Basically has the same stuff as MTB but doesn't seem to have the clinical "pearls" which MTB has in the boxes on the sides. It may be good for someone who likes tables/charts.

MTB will just say flat out when a specific answer choice is always wrong and in which cases you should pick a certain answer. It explains each answer choice in its explanation so you can see why itd be wrong or the most commonly wrong answer. It's tailored for getting you more points on the exam and minimizing errors, both by knowledge acquisition as well as fixing the way you see/think through things.

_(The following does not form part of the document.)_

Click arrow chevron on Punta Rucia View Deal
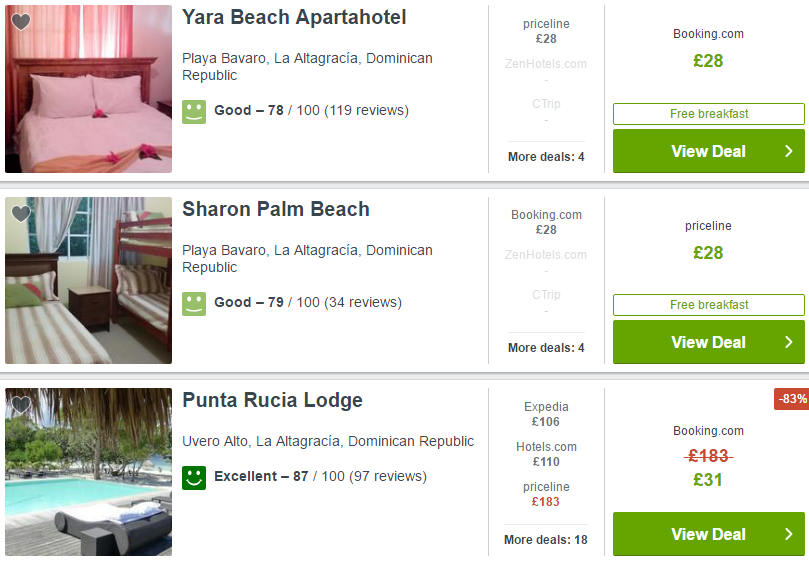Image resolution: width=809 pixels, height=561 pixels. 788,534
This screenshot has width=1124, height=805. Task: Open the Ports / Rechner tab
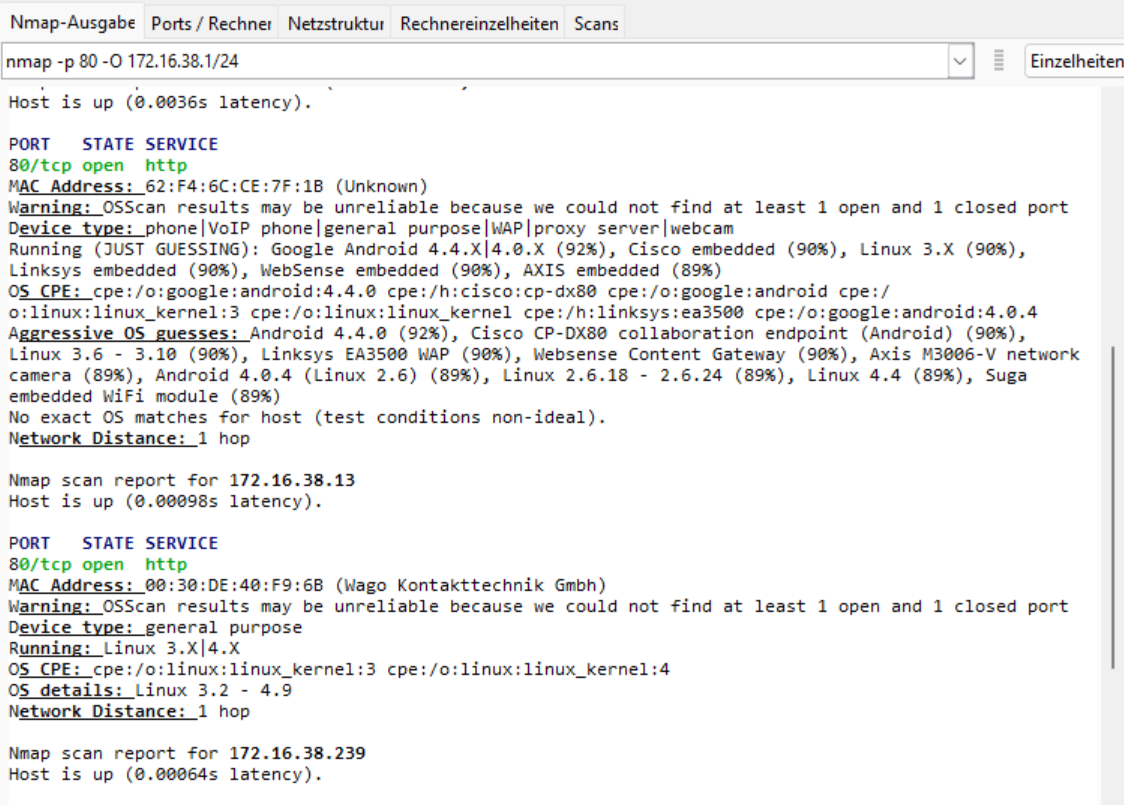point(211,23)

Some of those classic disease spotter pics at the end in Yale-G - are actually identical images that Conrad Fischer (MTB author) put in his Physical Diagnosis flashcards - just an FYI. Doesn't really matter, just saying that is something I noticed right away.
 
Thanks for your input and insight. If both books are similar, but MTB contains some extras, then I guess that is the book to invest in.
 
I realize the market is very competitive but don't feel it's possible to create a perfect review book because all students start with different knowledge bases.

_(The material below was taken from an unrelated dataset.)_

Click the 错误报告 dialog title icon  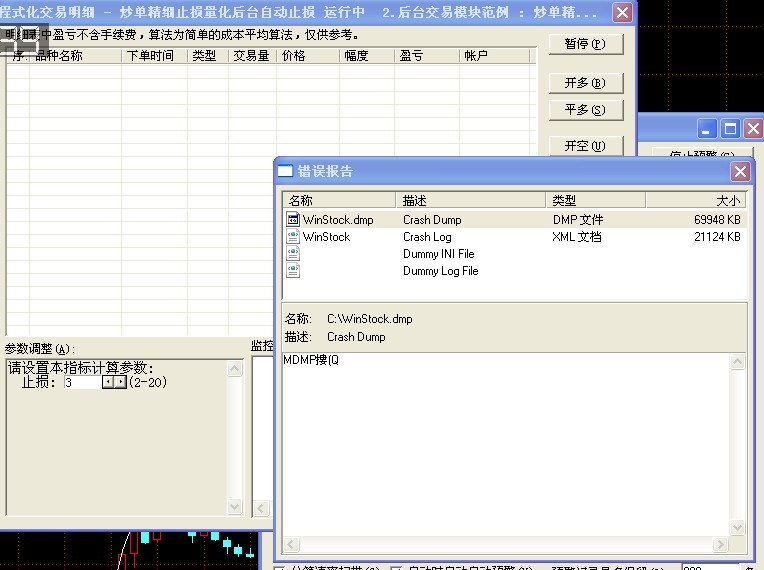(x=285, y=171)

I own all the books mentioned in this thread (plus a few more) and think each has it's own strength. I generally read whichever one suits the day's study plan.

I make annotations in First Aid while doing questions because that method has worked for a lot of people that scored really well.

MTB explains why incorrect answers are incorrect and goes a little into the thought process behind doing questions properly. I've found that very helpful and am surprised no books spend more time on it. I guess people figure you have to attend an actual review course to learn how to successfully do questions.
 
If you're studying for Step 2 CK immediately after taking a year full of shelf exams, you could do UW right away and forgo books. Any large volume is sufficient (MTB, etc) if you feel the need for systematic review. The only book out of the usual suspects that is really terse and incomplete is Crush Step 2, which honestly hits the most important points and be read very quickly.